She had just gotten her fire started when he pulled into her camp.
“Mind if I join you?”
“Yes, I do. Keep your distance.”
They weren’t sharing a camp tonight. He would do his best to sweet talk his way back into her life and into her pants, but she refused to accept him yet again.
“Can’t we at least talk?”
“Cowboy, you should have talked weeks ago. That was the time to talk.”
“You’re just not going to give up, are you?”
She stared at him and shook her head. Like a stampede of cattle, she could feel the anger building at his attitude. “I slept with you, believing there was a chance of something between us. You, on the other hand, were too busy keeping secrets.”
“Damn it, Meg, you don’t understand.”
“What’s there to understand? You’re honest with the people you care about. You respect them and tell them the truth, even if it’s ugly. Even if they don’t want to hear the bad news.”
“I was going to admit to you this morning Simon was my brother. I was going to be honest with you then.”
Meg shook her head, wondering how long before he caught on to the fact he’d waited too long. Was this a man trait? Or was it just Zach?
“Why are you always just a little too slow, cowboy? Too slow to ask me to marry you and now to tell me Simon is your brother. Our relationship would be so different if you’d been honest and forthright with me both times.”
Zach strode away, but he didn’t walk far. Maybe ten feet, where he began to set up his own camp.
He hadn’t responded to her last comment, and in fact, he almost seemed to want to run away. Could it be that when he began to see her point of view, he tucked his tail and ran? This big strong cowboy maybe had a problem admitting he was wrong?
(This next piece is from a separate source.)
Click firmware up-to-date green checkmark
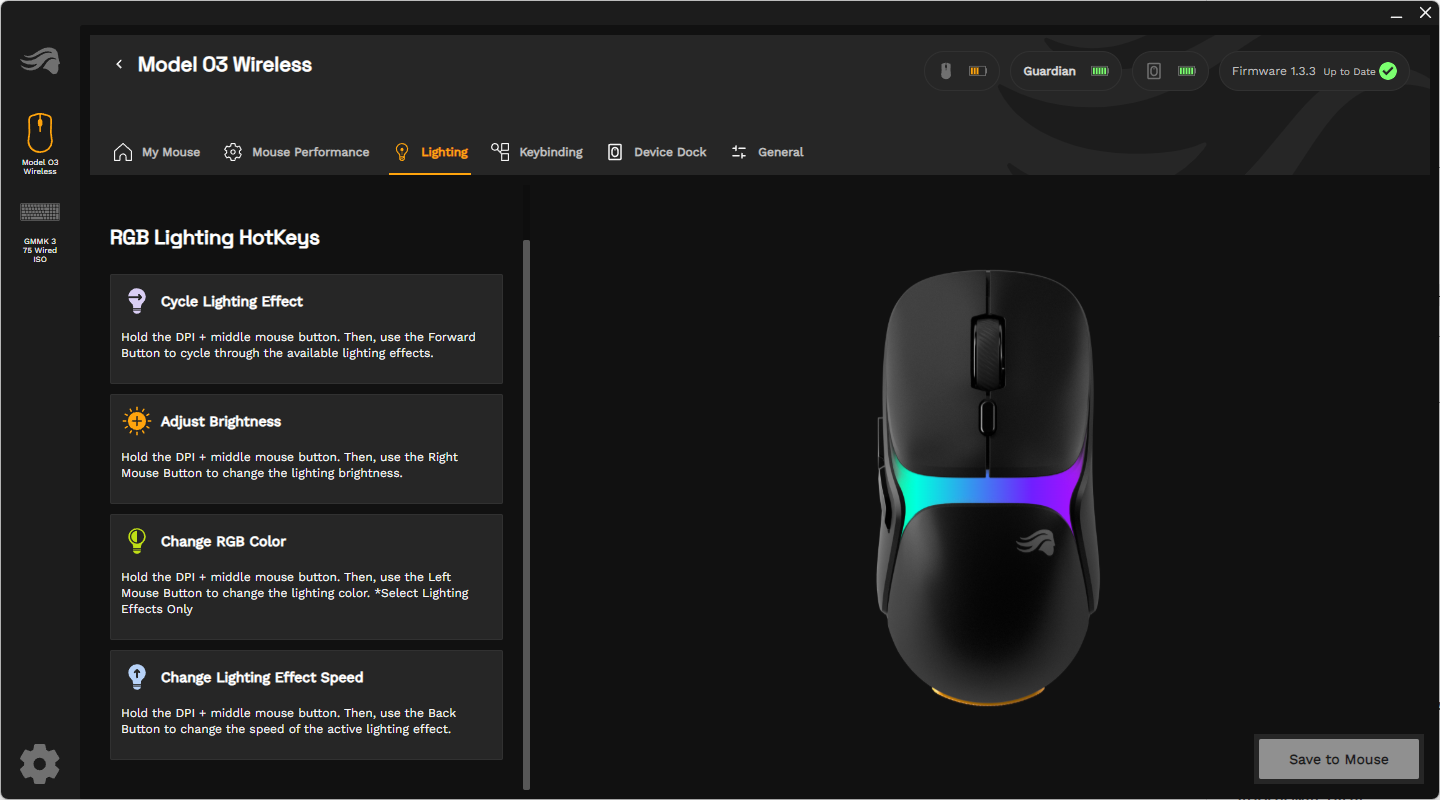This screenshot has width=1440, height=800. (x=1388, y=71)
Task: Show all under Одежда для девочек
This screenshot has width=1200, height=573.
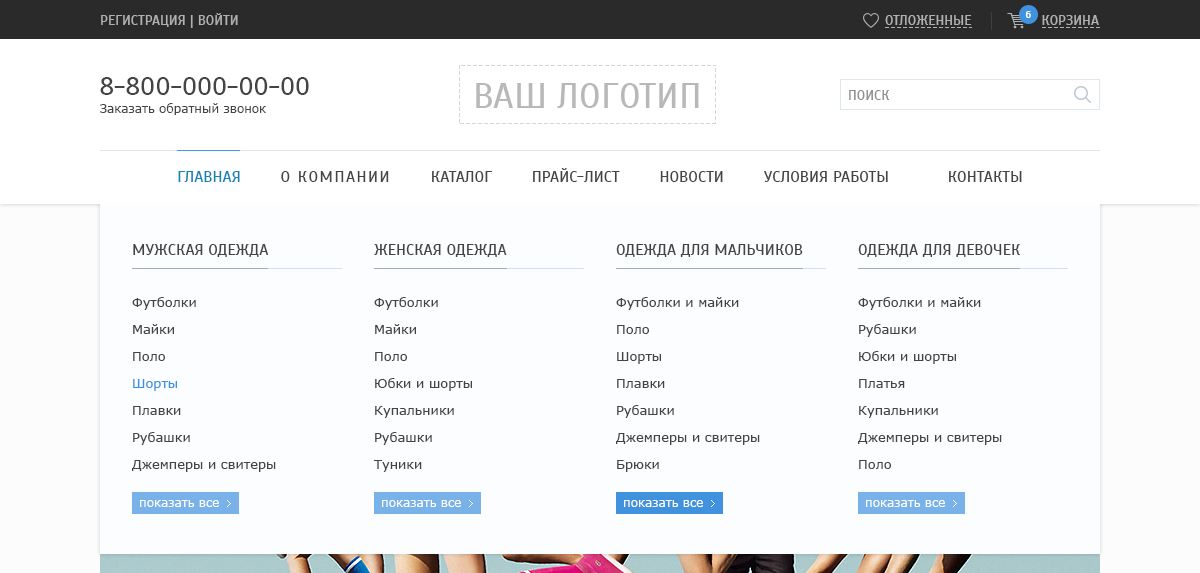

She watched him gather his firewood, and soon he had a bigger fire going than hers. He disappeared into the woods, and later, she heard a gunshot. When he walked back into camp, he was carrying a skinned rabbit.
As he roasted the rabbit on a spit over his fire, the smell made her mouth water, and her stomach let out a healthy growl. Any meat would taste better than the hardtack sticking to the roof of her mouth.
He took his dinner off the fire and held it up for her to see. “There’s more than enough for both of us. Come join me and you can have some.”
“I don’t eat with deceivers.”
He shook his head. “Suit yourself. But it’s really good.”
The smell was driving her crazy. Her stomach growled again, and she wanted to run over there and grab a piece, but she refused. She wouldn’t let him tempt his way back into her heart. She just couldn’t.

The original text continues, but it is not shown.